Sehr viel umfangreicher ausgestaltet ist der neue § 24a zu den Befugnissen der Schienenwege betreibenden Unternehmen. Diese sind nach Abs. 1 der Vorschrift unbeschadet der Pflichten des originär Verkehrssicherungspflichtigen berechtigt, die Baumbestände, also auch fremde Baumbestände, entlang ihrer Schienenwege in angemessenen zeitlichen Abständen zu kontrollieren und Maßnahmen zur Gefahrenabwehr zu ergreifen. Dieses Recht geht gemäß Abs. 1 S. 2 sogar soweit, dass auch solche Bäume berücksichtigt werden sollen, aufgrund derer eine Gefährdung der Sicherheit des Schienenverkehrs noch nicht besteht, aber zu besorgen ist.
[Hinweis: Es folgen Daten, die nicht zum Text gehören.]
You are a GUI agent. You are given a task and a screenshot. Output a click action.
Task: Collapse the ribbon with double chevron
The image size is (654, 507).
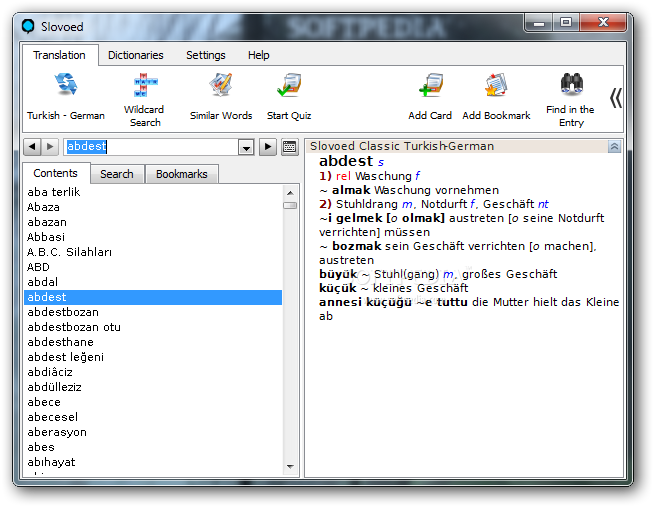coord(616,98)
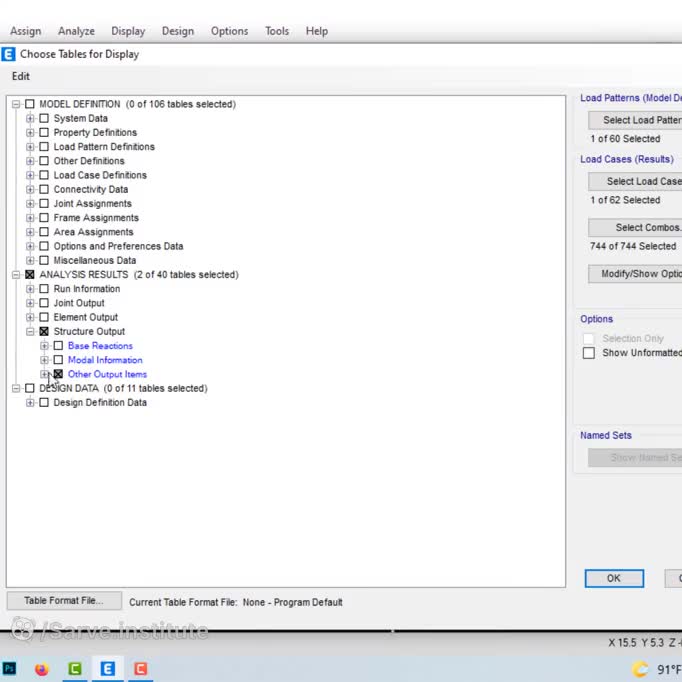Click the blue ETABS taskbar icon
The width and height of the screenshot is (682, 682).
pyautogui.click(x=107, y=669)
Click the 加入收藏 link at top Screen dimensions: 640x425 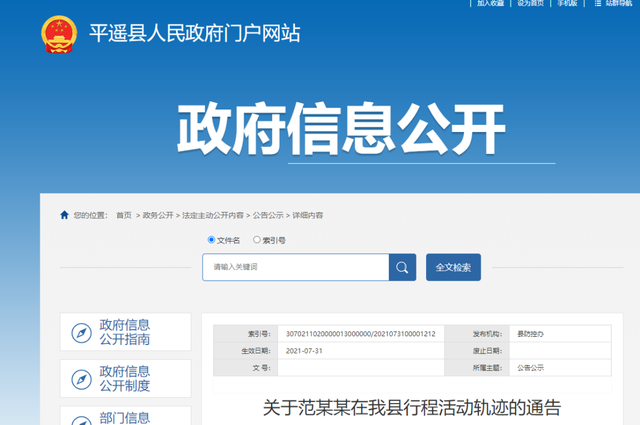coord(490,4)
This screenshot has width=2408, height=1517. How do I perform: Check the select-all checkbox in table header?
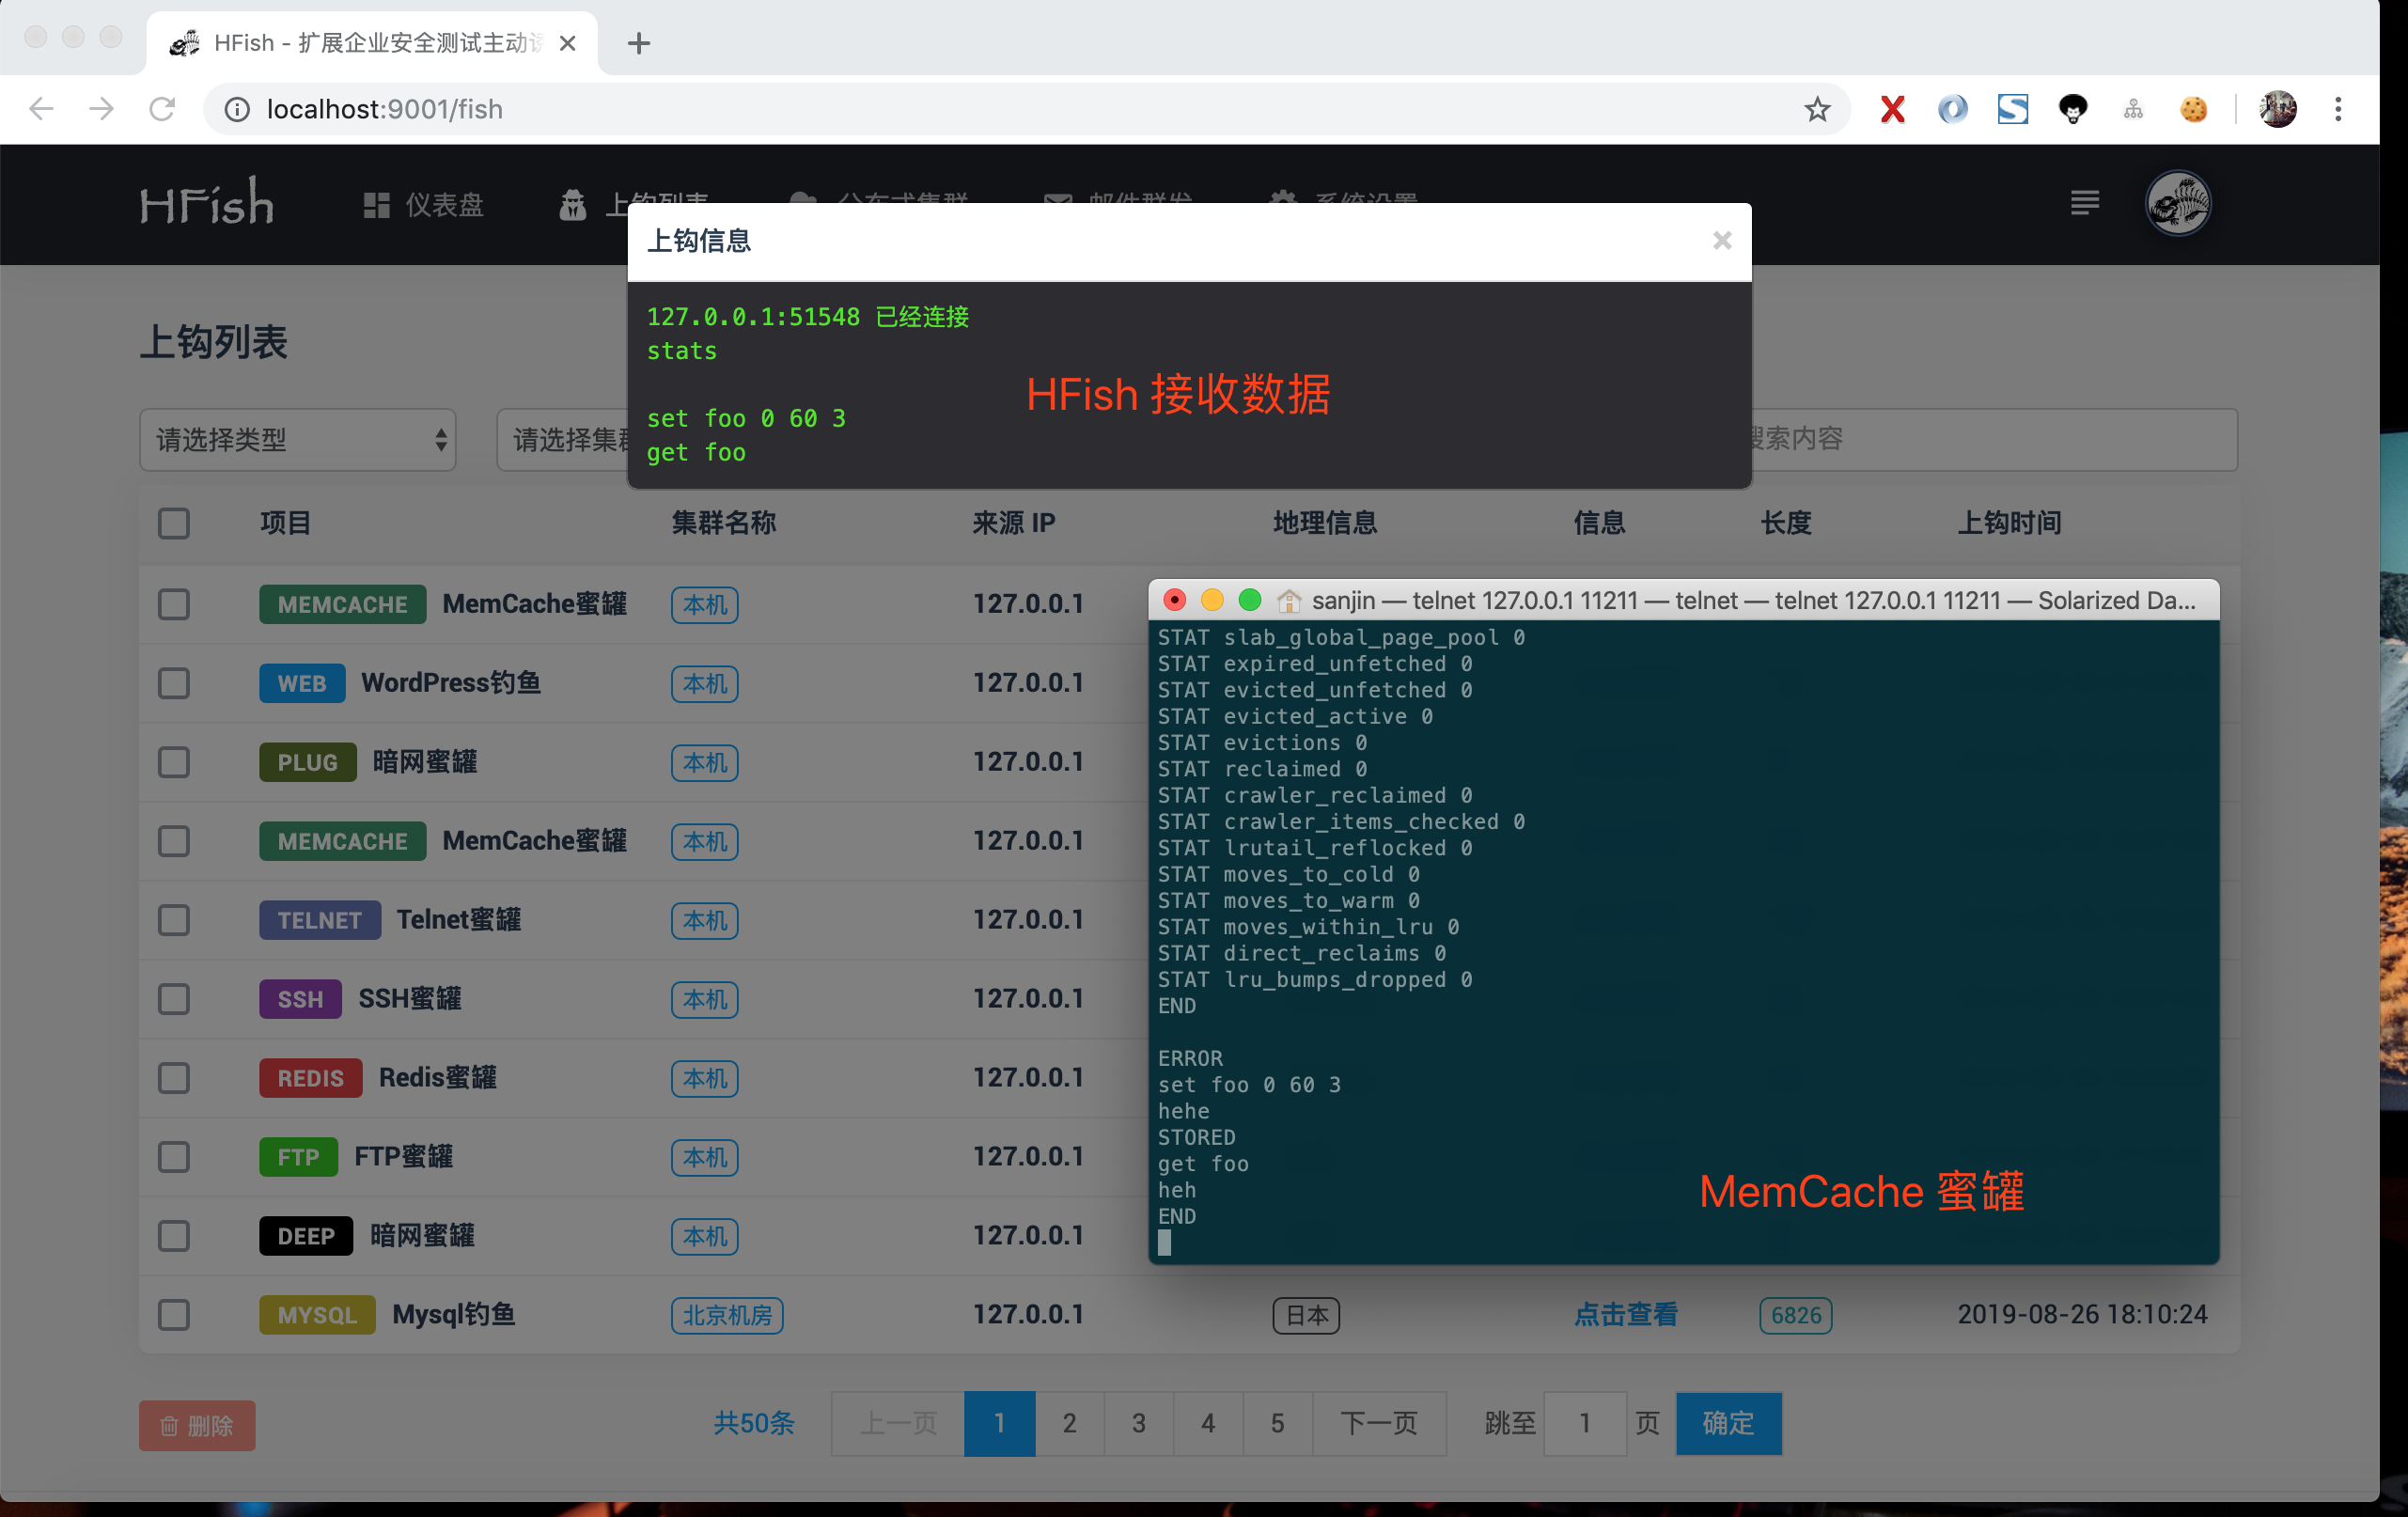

In Abs. 2 der Vorschrift wird das Recht der Schienenwege betreibenden Unternehmen zum Betreten fremder Grundstücke zur Durchführung der Verkehrssicherheitskontrollen statuiert. Solche Kontrollen sind dem Besitzer mindestens 14 Tage vor ihrer Durchführung ortsüblich anzuzeigen und auf der Internetseite des Unternehmens anzukündigen. Dem Besitzer ist auf vorherige Anforderung Gelegenheit einzuräumen, bei den Sichtkontrollen anwesend zu sein. Nach Abs. 3 sind die Ergebnisse der Sichtkontrollen in geeigneter Weise zu dokumentieren. Werden Gefahren festgestellt, sind diese dem originär Verkehrssicherungspflichtigen unverzüglich anzuzeigen und ist dieser auf seine Verkehrssicherungspflicht hinzuweisen. Zu fällende Bäume, herausbrechende oder herabstürzende Äste sollen eindeutig und dauerhaft gekennzeichnet werden. Außerdem sollen die Schienenwege betreibenden Unternehmen auf Bäume hinweisen, bei denen eine Gefahr für die Sicherheit des Schienenverkehrs noch nicht besteht, aber eine Gefährdung zu besorgen ist. Nach Abs. 4 sind bei Gefahr im Verzug die Schienenwege betreibenden Unternehmen berechtigt, Gefahren unverzüglich zu beseitigen. Der originär Verkehrssicherungspflichtige hat die Gefahrenbeseitigung zu dulden und dem Schienenwege betreibenden Unternehmen die hierfür notwendigen Kosten zu erstatten.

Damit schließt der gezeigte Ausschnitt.